═══ Data provided

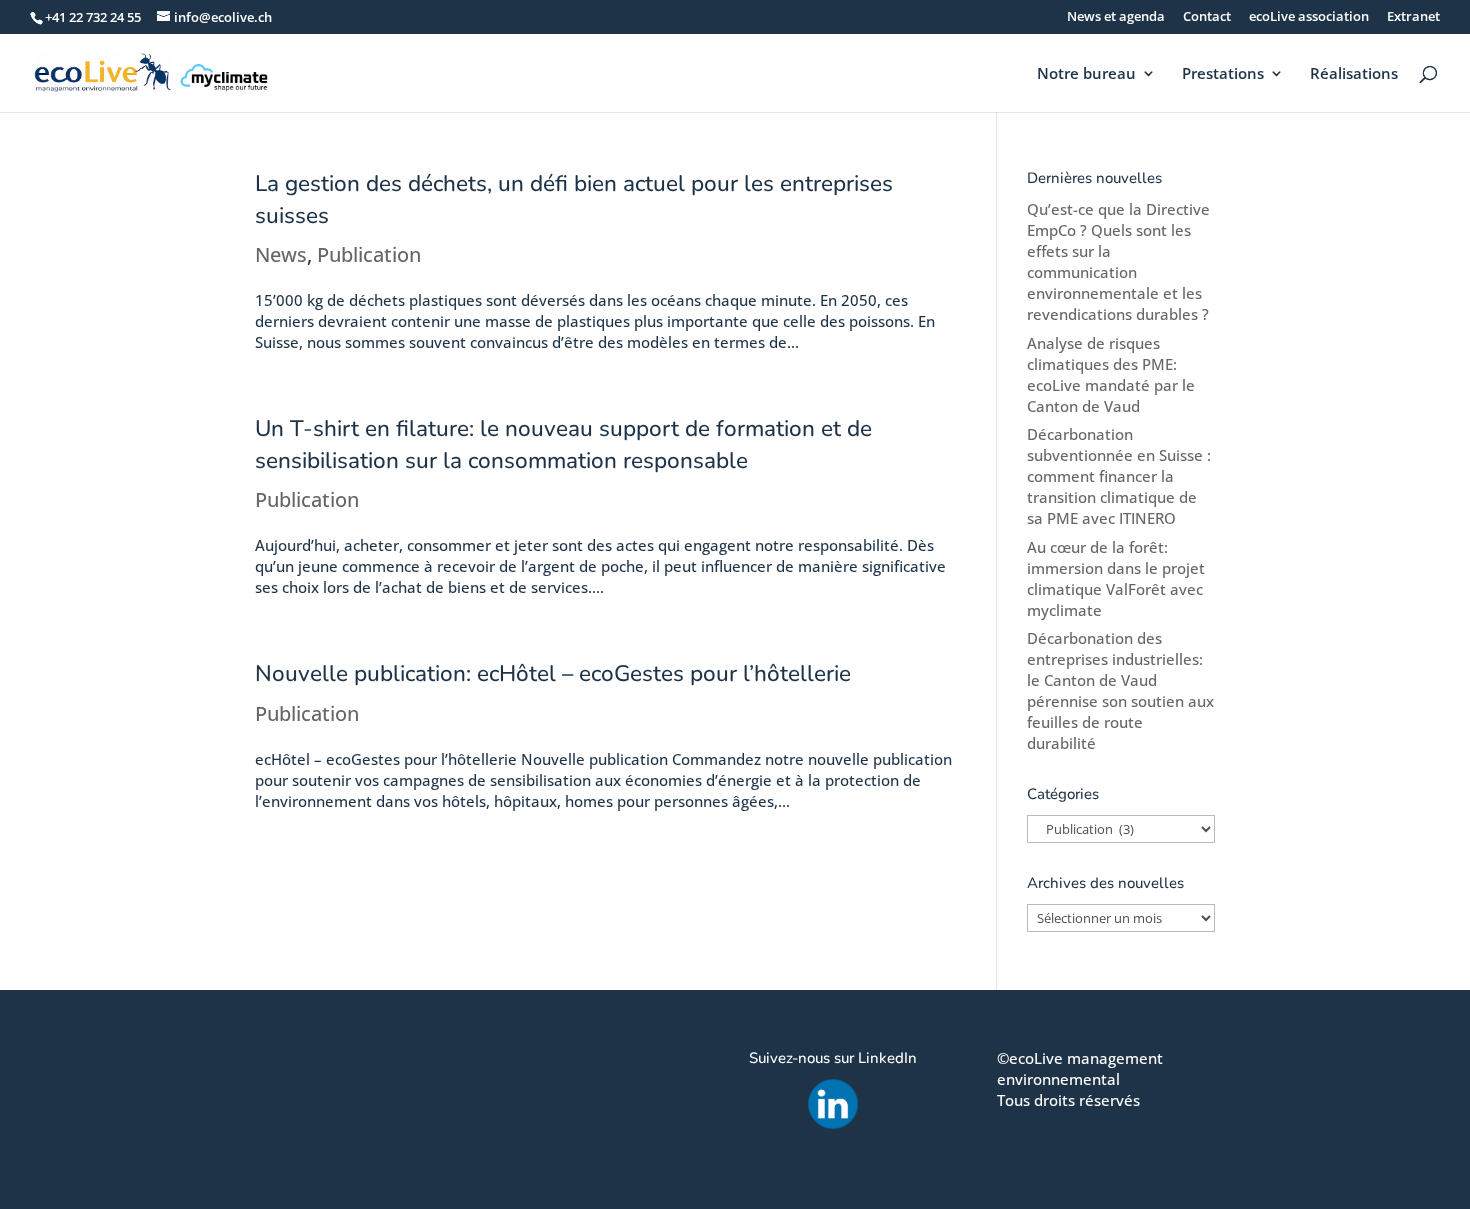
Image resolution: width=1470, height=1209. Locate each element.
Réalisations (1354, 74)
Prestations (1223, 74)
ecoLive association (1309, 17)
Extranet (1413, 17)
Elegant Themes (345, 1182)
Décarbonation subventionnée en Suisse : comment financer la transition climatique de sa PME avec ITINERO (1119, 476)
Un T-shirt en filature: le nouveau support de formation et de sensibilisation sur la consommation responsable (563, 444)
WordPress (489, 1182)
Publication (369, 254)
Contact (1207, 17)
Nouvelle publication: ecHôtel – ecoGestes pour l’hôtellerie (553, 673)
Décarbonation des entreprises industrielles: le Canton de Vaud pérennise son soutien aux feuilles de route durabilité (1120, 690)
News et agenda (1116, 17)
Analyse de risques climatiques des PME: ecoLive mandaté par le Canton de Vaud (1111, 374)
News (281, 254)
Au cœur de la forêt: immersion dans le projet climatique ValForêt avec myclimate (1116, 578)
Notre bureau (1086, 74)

══════
═══ Data provided

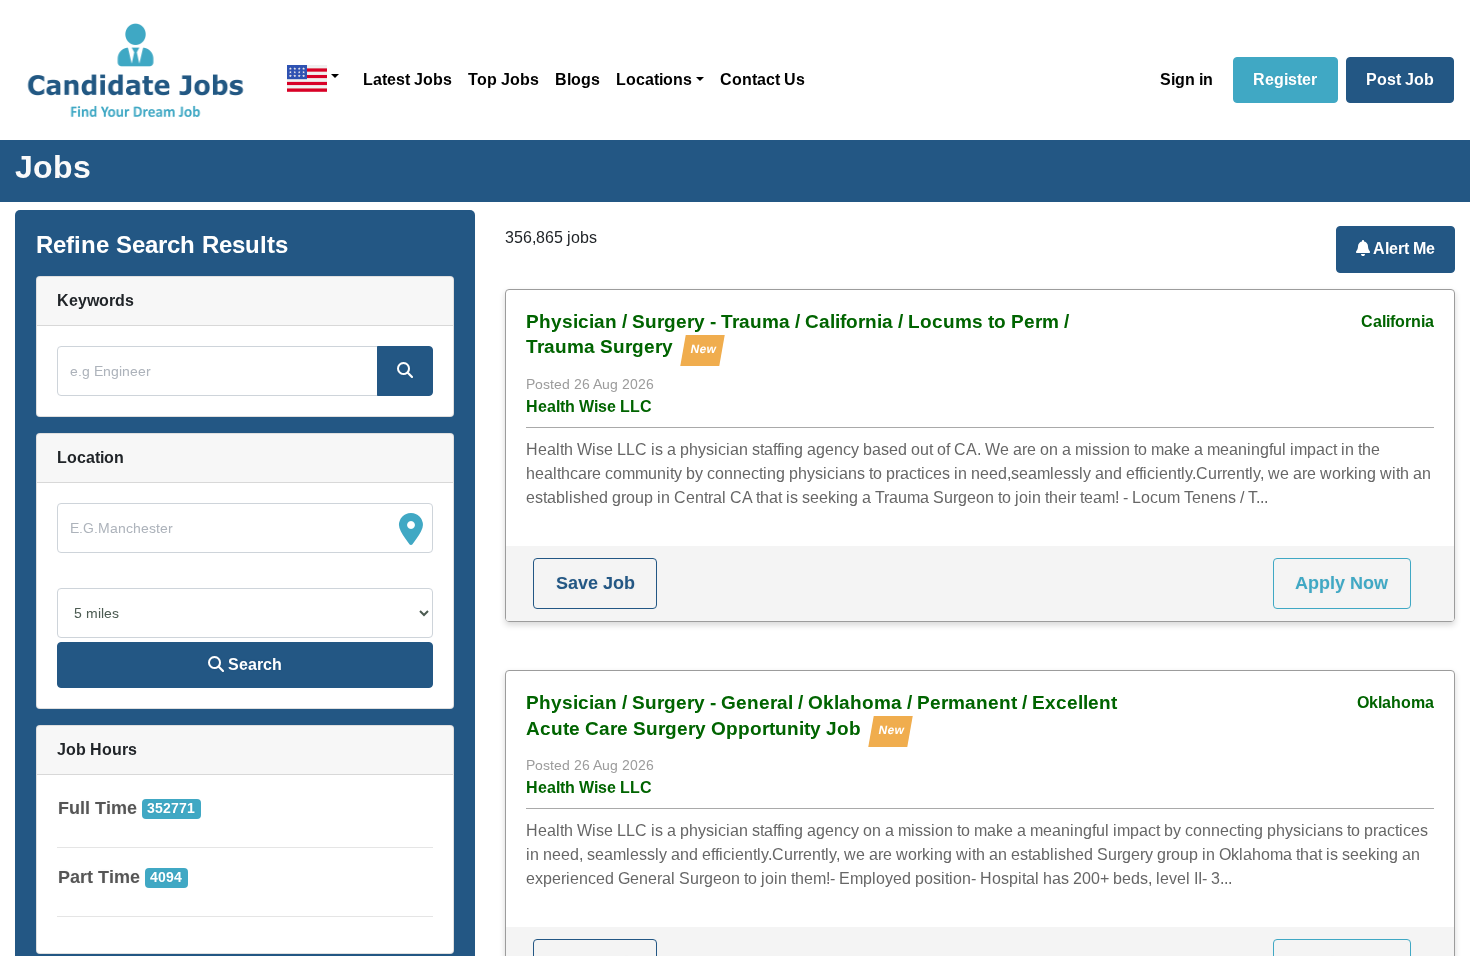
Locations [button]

══════

Give again, word for word, every line of the listing above from the one with "Image resolution: width=1470, height=1209." to the one with "News et agenda (1116, 17)", both inclusive, and nothing beyond them.

Image resolution: width=1470, height=1209. Locate each element.
Réalisations (1354, 74)
Prestations (1223, 74)
ecoLive association (1309, 17)
Extranet (1413, 17)
Elegant Themes (345, 1182)
Décarbonation subventionnée en Suisse : comment financer la transition climatique de sa PME avec ITINERO (1119, 476)
Un T-shirt en filature: le nouveau support de formation et de sensibilisation sur la consommation responsable (563, 444)
WordPress (489, 1182)
Publication (369, 254)
Contact (1207, 17)
Nouvelle publication: ecHôtel – ecoGestes pour l’hôtellerie (553, 673)
Décarbonation des entreprises industrielles: le Canton de Vaud pérennise son soutien aux feuilles de route durabilité (1120, 690)
News et agenda (1116, 17)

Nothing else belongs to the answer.